Send back the line that contains "The height and" and all lines following it through the end of the data below, exactly, omitting pictures.

───

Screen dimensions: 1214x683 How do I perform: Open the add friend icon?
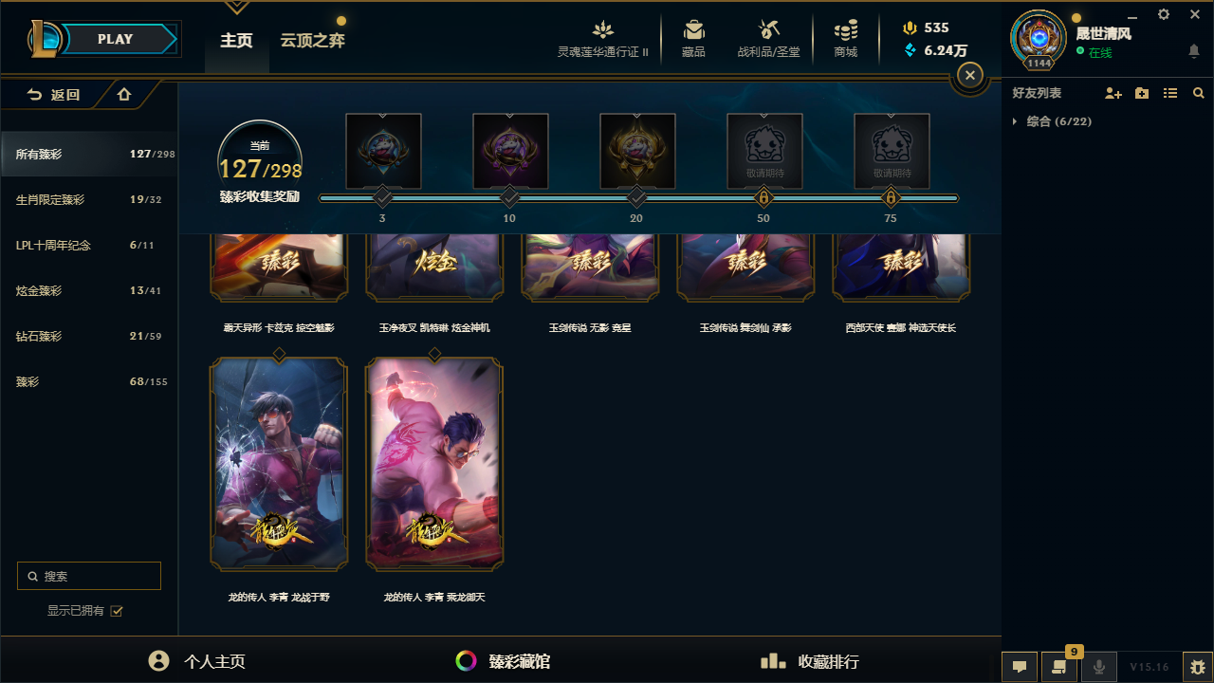pyautogui.click(x=1113, y=93)
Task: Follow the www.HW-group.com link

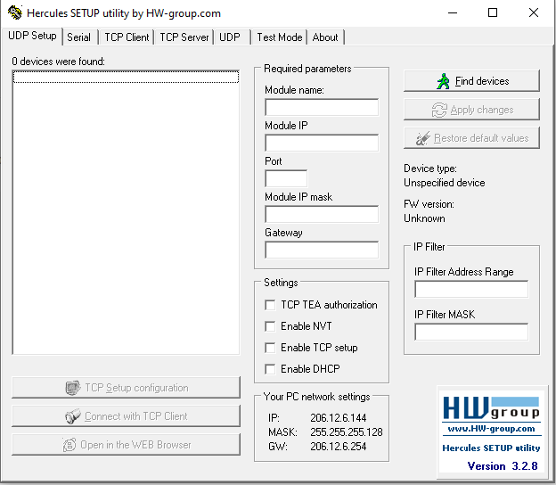Action: point(492,429)
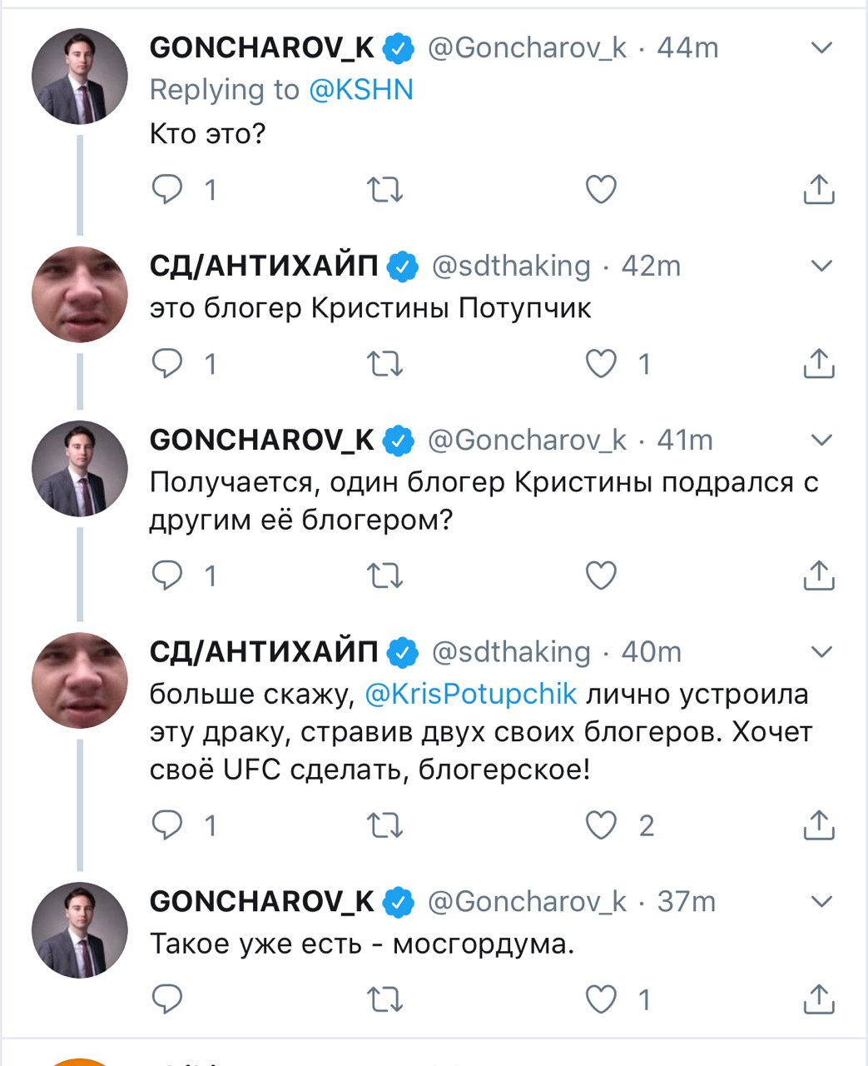
Task: Open СД/АНТИХАЙП avatar on 42m tweet
Action: pos(80,294)
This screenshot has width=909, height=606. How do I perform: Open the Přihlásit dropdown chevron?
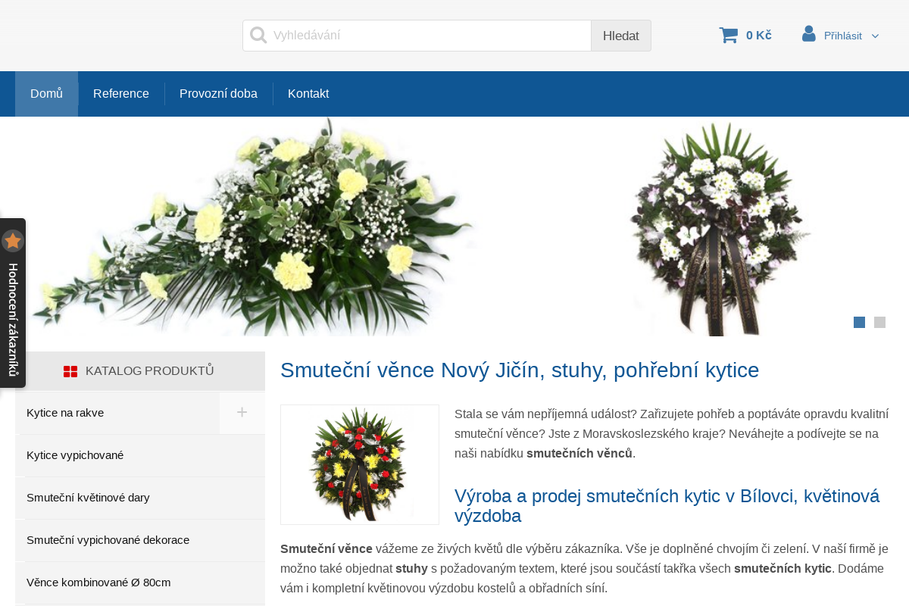coord(876,36)

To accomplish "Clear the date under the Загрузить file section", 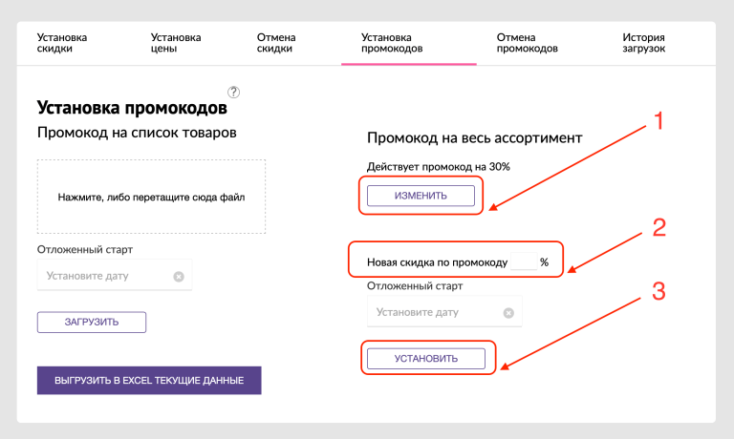I will tap(179, 277).
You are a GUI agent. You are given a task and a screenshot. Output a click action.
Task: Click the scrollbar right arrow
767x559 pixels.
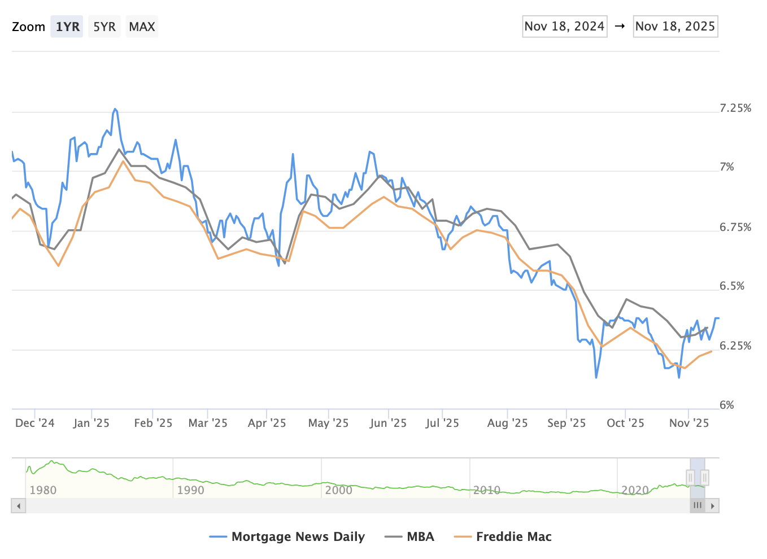point(713,506)
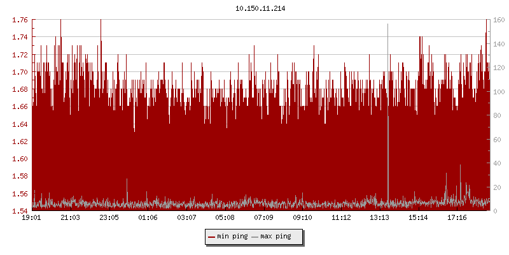Click the 'min ping' legend label
This screenshot has width=509, height=255.
(x=232, y=237)
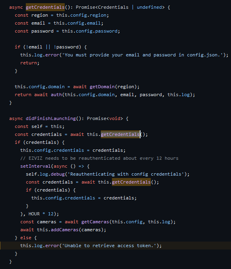
Task: Click the Promise<void> return type
Action: (105, 118)
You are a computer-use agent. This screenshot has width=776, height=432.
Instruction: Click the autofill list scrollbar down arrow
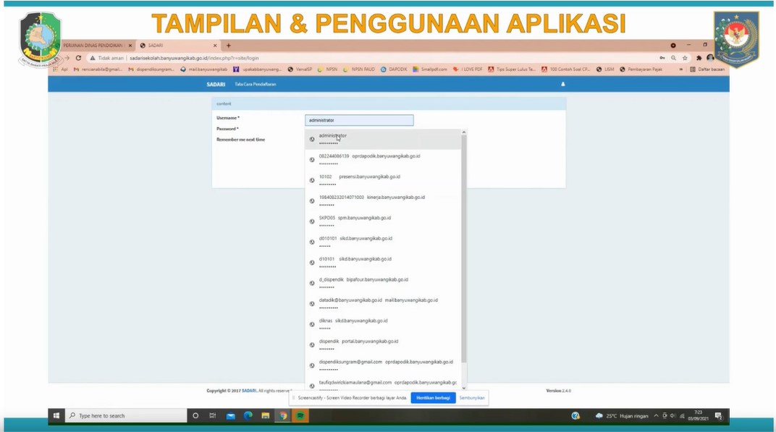click(464, 388)
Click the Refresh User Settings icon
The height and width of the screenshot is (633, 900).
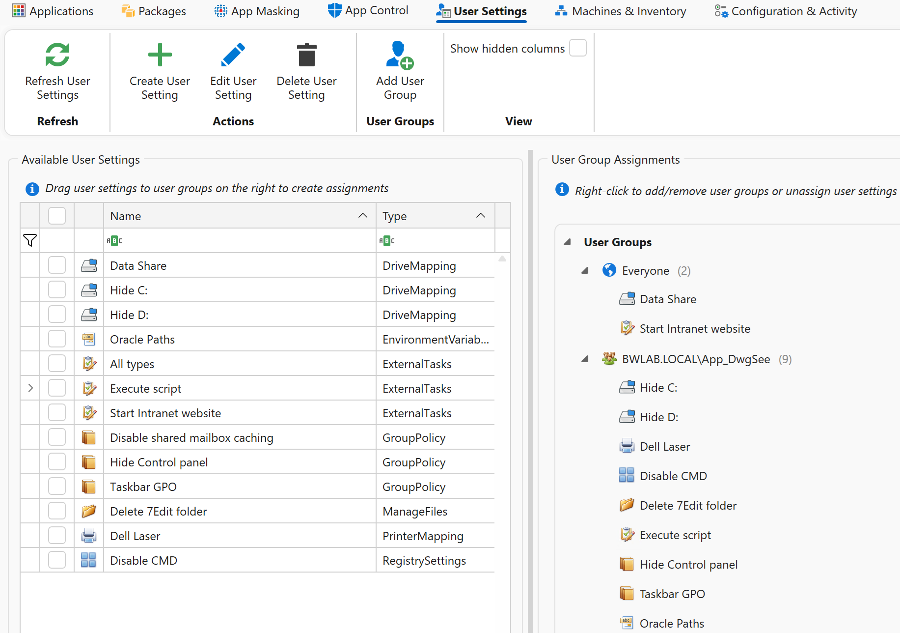coord(57,55)
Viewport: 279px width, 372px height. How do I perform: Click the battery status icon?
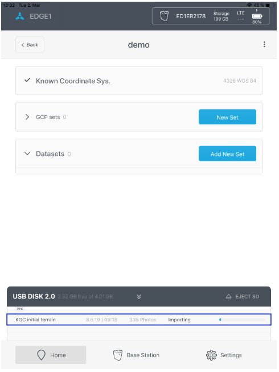pos(257,16)

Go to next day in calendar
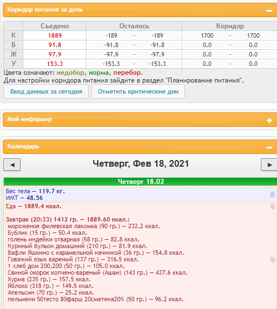click(269, 165)
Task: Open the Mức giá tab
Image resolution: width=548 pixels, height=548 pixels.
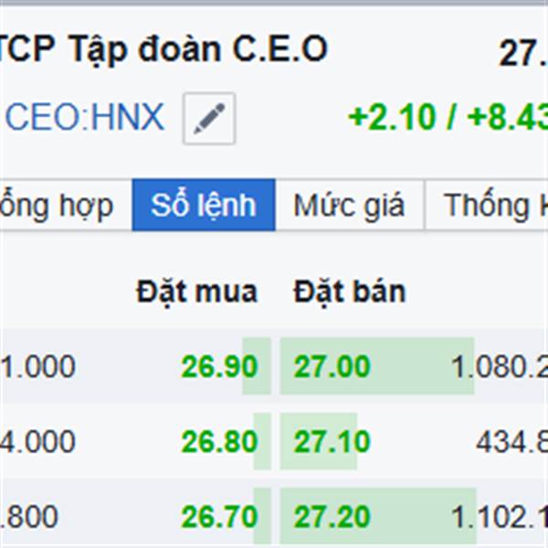Action: 349,206
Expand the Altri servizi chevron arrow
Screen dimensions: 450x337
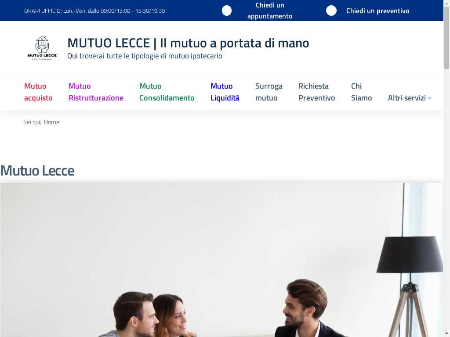430,98
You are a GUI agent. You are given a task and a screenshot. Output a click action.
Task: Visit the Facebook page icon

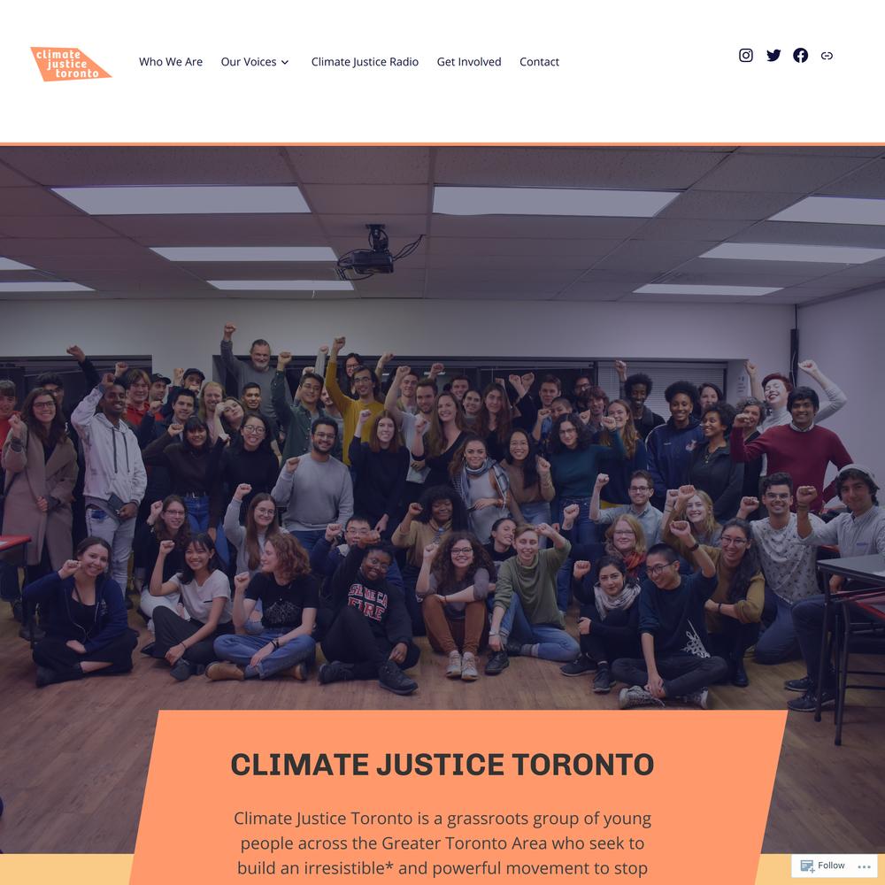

───

Answer area »
The height and width of the screenshot is (633, 900).
coord(57,55)
Viewport: 279px width, 372px height. How do I perform: Click the battery status icon?
pos(257,16)

Go to next day in calendar
click(269, 165)
Task: Open the Mức giá tab
Image resolution: width=548 pixels, height=548 pixels.
Action: 349,206
Expand the Altri servizi chevron arrow
Screen dimensions: 450x337
430,98
You are a GUI agent. You are given a task and a screenshot. Output a click action.
Task: Visit the Facebook page icon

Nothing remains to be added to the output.